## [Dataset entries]
______________________________

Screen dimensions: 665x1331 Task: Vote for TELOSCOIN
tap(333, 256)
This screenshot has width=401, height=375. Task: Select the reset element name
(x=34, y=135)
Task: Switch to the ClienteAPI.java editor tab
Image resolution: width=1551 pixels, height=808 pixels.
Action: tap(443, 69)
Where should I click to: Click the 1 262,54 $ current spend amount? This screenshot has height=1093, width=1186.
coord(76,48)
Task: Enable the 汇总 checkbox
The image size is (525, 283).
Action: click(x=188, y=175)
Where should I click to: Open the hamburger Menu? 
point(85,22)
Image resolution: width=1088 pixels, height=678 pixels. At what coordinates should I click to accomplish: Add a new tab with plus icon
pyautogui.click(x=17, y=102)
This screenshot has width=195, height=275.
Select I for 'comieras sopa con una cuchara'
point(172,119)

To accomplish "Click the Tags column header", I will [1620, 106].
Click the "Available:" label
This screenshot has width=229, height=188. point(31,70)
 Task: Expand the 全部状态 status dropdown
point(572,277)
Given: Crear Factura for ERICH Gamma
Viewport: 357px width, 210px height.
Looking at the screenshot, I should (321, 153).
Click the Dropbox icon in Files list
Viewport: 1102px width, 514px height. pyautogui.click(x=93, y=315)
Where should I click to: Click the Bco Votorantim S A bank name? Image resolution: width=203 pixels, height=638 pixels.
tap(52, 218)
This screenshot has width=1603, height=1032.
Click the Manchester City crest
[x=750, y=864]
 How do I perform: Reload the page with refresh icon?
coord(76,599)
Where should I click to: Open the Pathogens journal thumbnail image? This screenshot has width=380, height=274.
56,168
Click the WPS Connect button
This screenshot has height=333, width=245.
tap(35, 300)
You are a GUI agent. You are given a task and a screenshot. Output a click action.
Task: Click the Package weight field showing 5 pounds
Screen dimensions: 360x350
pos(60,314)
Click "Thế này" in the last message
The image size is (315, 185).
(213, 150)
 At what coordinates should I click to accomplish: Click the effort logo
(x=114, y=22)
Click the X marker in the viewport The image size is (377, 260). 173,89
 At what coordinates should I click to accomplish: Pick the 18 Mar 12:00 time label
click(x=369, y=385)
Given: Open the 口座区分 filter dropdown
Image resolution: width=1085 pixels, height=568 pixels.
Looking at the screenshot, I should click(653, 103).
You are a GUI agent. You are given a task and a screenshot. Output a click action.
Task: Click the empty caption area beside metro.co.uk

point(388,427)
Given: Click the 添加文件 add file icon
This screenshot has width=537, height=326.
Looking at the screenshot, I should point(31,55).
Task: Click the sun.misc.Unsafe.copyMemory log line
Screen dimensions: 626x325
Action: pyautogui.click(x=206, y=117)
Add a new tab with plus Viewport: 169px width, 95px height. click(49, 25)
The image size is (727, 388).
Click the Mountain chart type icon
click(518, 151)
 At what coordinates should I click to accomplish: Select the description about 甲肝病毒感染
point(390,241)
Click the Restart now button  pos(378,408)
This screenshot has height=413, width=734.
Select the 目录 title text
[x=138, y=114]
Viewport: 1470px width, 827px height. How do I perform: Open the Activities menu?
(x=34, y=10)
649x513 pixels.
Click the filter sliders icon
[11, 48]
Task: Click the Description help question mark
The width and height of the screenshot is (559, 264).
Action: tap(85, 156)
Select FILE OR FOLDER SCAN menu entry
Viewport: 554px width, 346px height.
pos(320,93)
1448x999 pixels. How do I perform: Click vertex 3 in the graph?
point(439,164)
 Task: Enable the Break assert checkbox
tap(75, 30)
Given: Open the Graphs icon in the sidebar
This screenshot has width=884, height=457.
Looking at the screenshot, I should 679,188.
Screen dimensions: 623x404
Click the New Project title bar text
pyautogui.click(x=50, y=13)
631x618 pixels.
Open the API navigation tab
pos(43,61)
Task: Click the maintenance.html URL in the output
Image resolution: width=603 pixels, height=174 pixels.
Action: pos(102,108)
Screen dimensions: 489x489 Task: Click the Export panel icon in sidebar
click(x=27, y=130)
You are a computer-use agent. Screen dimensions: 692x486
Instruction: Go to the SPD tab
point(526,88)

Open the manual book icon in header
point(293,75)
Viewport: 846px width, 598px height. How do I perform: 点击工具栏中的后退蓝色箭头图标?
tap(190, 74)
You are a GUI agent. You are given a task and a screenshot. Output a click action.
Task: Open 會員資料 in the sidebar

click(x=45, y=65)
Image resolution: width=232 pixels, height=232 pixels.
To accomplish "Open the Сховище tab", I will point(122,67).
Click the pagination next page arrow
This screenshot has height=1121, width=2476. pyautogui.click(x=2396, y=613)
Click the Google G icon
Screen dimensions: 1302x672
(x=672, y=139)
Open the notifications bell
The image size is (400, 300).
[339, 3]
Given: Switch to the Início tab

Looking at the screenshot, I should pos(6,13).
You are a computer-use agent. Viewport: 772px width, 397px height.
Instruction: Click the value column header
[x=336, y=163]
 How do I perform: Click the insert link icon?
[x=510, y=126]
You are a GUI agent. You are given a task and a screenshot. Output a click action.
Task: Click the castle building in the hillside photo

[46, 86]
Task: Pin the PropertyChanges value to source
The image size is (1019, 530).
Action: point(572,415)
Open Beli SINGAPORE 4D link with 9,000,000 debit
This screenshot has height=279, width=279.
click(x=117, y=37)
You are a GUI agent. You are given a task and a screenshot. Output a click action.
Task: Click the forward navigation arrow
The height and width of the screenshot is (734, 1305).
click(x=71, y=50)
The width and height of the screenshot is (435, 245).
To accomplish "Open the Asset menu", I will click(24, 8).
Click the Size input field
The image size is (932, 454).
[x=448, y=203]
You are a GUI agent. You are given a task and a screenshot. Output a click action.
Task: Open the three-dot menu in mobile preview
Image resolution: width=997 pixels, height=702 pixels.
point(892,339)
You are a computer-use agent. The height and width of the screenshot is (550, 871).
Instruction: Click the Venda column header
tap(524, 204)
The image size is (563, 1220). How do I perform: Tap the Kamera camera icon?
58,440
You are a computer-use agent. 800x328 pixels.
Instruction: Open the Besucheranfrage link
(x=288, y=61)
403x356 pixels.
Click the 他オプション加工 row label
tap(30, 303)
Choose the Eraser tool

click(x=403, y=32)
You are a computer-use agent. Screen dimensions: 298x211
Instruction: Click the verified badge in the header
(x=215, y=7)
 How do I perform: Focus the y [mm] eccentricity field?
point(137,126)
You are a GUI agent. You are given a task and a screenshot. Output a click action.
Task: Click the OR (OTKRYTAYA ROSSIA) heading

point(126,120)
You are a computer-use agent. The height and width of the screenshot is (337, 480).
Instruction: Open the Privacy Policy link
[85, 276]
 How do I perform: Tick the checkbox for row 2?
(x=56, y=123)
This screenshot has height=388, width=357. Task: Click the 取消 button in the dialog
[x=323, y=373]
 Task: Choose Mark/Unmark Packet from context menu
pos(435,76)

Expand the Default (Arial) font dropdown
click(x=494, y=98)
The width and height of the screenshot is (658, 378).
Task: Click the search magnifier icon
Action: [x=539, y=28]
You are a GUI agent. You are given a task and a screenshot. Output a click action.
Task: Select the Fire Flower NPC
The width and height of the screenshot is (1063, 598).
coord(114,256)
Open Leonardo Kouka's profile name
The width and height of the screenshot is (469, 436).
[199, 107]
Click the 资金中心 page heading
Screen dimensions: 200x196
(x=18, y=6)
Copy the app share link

______________________________

## [How to complete this task]
In the data above, start at the line that has "Task: Click the Package", stop after the line that has "Click the X", and print every line in between exactly as it stands.

## [Task solution]
Task: Click the Package weight field showing 5 pounds
Screen dimensions: 360x350
pos(60,314)
Click "Thế này" in the last message
The image size is (315, 185).
(213, 150)
 At what coordinates should I click to accomplish: Click the effort logo
(x=114, y=22)
Click the X marker in the viewport The image size is (377, 260). 173,89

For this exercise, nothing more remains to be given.